> **Directions**
Look for "Given: Click dashed" in the records below, then copy that line and every line after it, exactly and with nothing added.

Records from a data source
--- --- ---
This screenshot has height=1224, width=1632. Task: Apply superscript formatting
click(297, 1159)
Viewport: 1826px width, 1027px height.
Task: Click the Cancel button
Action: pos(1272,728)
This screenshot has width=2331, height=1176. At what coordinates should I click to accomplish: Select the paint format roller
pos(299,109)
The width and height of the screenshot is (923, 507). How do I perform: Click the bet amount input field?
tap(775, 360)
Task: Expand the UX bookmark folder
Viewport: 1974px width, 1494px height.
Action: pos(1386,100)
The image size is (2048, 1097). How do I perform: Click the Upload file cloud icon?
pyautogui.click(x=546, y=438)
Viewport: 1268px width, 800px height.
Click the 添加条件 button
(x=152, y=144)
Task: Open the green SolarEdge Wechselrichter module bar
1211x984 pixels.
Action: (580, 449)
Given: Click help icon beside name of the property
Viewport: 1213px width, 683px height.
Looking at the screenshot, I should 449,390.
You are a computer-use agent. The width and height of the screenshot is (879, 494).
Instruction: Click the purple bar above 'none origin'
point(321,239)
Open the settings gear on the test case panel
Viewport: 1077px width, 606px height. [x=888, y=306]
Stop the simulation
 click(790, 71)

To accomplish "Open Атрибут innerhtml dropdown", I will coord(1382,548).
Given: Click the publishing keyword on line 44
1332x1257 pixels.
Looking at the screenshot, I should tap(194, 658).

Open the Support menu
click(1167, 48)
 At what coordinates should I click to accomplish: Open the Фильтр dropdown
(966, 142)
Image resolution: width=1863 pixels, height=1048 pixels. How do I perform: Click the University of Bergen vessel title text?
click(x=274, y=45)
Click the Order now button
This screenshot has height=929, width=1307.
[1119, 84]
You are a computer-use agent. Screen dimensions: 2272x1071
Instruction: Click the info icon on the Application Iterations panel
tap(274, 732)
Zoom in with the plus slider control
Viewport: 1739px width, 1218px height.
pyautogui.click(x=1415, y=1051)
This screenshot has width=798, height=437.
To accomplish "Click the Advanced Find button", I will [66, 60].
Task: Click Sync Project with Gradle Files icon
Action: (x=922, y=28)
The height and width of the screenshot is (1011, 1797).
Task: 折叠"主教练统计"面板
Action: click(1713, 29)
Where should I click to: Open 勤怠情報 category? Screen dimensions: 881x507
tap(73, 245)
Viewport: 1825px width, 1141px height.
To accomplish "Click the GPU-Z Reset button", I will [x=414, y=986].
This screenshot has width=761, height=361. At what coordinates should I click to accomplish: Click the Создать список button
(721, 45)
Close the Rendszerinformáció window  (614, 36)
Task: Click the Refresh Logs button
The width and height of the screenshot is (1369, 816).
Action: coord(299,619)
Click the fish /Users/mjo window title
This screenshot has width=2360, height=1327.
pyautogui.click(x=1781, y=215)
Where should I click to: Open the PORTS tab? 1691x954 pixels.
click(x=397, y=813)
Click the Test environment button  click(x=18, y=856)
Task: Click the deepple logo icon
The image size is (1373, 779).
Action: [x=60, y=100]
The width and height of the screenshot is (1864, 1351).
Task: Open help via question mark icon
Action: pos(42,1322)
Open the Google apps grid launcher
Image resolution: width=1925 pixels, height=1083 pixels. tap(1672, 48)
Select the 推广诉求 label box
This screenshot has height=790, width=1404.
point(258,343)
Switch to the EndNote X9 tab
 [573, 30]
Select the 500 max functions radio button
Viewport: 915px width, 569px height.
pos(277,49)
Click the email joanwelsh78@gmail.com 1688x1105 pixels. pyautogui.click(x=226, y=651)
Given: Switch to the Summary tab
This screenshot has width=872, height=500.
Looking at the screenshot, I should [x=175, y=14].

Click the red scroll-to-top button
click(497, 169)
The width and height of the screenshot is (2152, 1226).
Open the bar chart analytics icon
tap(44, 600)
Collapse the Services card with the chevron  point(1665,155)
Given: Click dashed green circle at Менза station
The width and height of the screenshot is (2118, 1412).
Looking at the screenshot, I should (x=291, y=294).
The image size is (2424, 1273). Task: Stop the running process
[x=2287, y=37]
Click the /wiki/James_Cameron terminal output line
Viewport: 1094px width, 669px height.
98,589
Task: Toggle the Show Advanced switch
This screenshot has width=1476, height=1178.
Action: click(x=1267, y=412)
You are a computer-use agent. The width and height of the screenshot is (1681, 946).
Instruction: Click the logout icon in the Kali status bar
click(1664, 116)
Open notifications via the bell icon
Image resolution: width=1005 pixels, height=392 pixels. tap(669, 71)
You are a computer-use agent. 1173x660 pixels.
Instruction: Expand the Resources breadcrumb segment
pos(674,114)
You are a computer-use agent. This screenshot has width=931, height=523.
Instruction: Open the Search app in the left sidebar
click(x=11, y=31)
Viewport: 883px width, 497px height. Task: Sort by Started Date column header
--- --- ---
> **Final answer**
Given: Click dashed green circle at Менза station
The width and height of the screenshot is (2118, 1412).
Looking at the screenshot, I should (x=291, y=294).
The image size is (2424, 1273). Task: Stop the running process
[x=2287, y=37]
Click the /wiki/James_Cameron terminal output line
Viewport: 1094px width, 669px height.
98,589
Task: Toggle the Show Advanced switch
This screenshot has width=1476, height=1178.
Action: click(x=1267, y=412)
You are a computer-use agent. The width and height of the screenshot is (1681, 946).
Instruction: Click the logout icon in the Kali status bar
click(1664, 116)
Open notifications via the bell icon
Image resolution: width=1005 pixels, height=392 pixels. tap(669, 71)
You are a computer-use agent. 1173x660 pixels.
Instruction: Expand the Resources breadcrumb segment
pos(674,114)
You are a computer-use agent. This screenshot has width=931, height=523.
Instruction: Open the Search app in the left sidebar
click(x=11, y=31)
Viewport: 883px width, 497px height. Task: Sort by Started Date column header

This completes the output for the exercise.